Patients can learn more about how their dental health fluctuates with age from a specialist at jamison family dentistry. Your teeth and gums experience aging-related alterations, much like most body parts. However, you do not have to live with tooth loss and gum disease in the future. If you take the opportunity and make an effort to practice good oral hygiene every day, you may have a healthy, appealing smile well into your elderly years.
It is correct that as we age, we get more oral problems. Fortunately, recognizing these problems early may help in avoiding permanent damage from dental decay and gum disease.
Knowing the common senior oral health problems
Let’s take a closer look at some of the most common oral health problems that older people face and a few tips on managing and avoiding them.
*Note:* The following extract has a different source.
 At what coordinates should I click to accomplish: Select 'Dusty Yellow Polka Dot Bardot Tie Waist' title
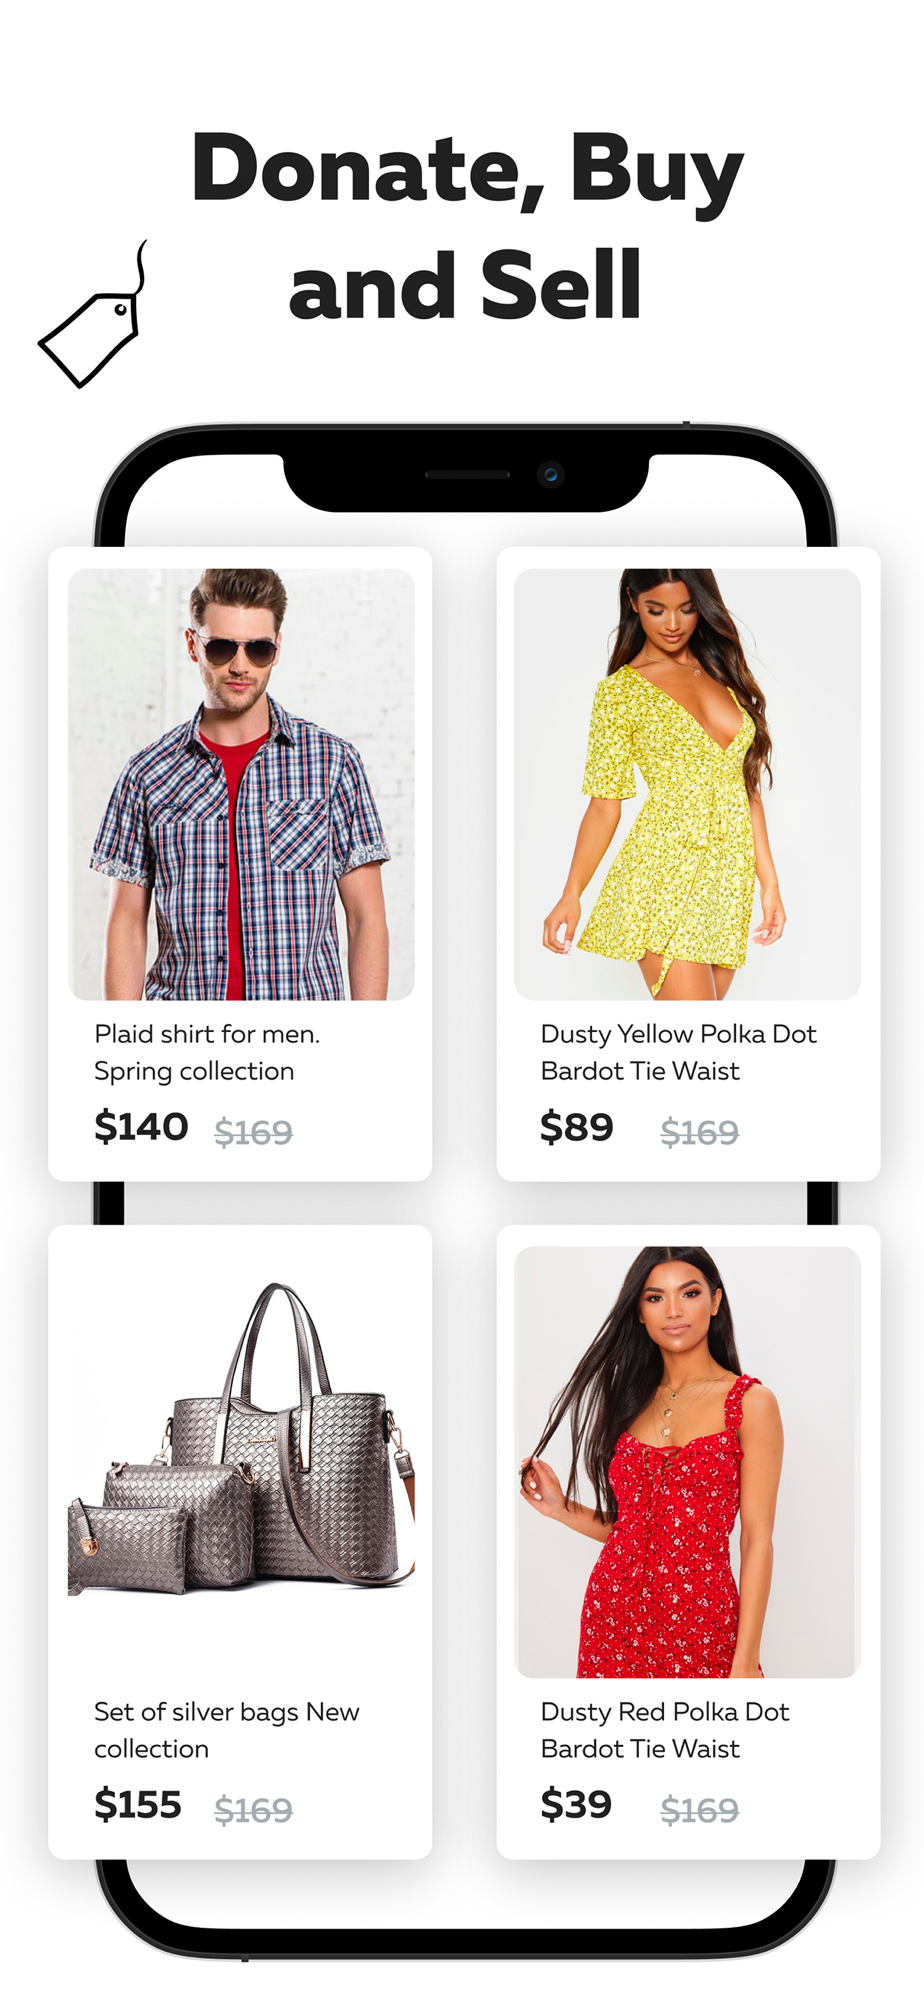tap(679, 1052)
The most common oral health problem among seniors is, by far, dry mouth. The disorder appears if the mouth’s secretion of saliva falls below its normal range. The body’s natural defense against dangerous oral germs that multiply in the mouth is saliva. The acids created by plaque that cause tooth decay are neutralized by saliva. Additionally, it helps to remove food particles from the outermost layer of our teeth and gums that remain in the mouth after eating.
Patients with chronic dry mouth often also develop persistent events of bad breath. The most common reason for foul breath is poor oral hygiene, but additional medical issues or bacterial infections in the mouth may also lead to the problem.
Along with dry mouth, diabetes and some respiratory illnesses can cause the development of foul breath. If allowed to remain stationary, oral bacteria start to disintegrate and decay. When saliva production slows and the mouth becomes dry, this occurs quickly. Bad breath develops as a result of the degradation caused by bacteria.
Gum disease is the most commonly untreated illness in the world. In the US, periodontitis, the most serious gum disease, affects more than half of everyone. As people age, the disease’s occurrence only rises. Unbelievably, moderate to severe gum disease affects 75% of individuals aged 65 and older.
The high incidence of loss of teeth experienced by seniors has been greatly affected by the high prevalence of gum disease among people over 65. Although many people think losing teeth is part of becoming older, the issue is usually caused by letting untreated gum disease wreck damage your dental health.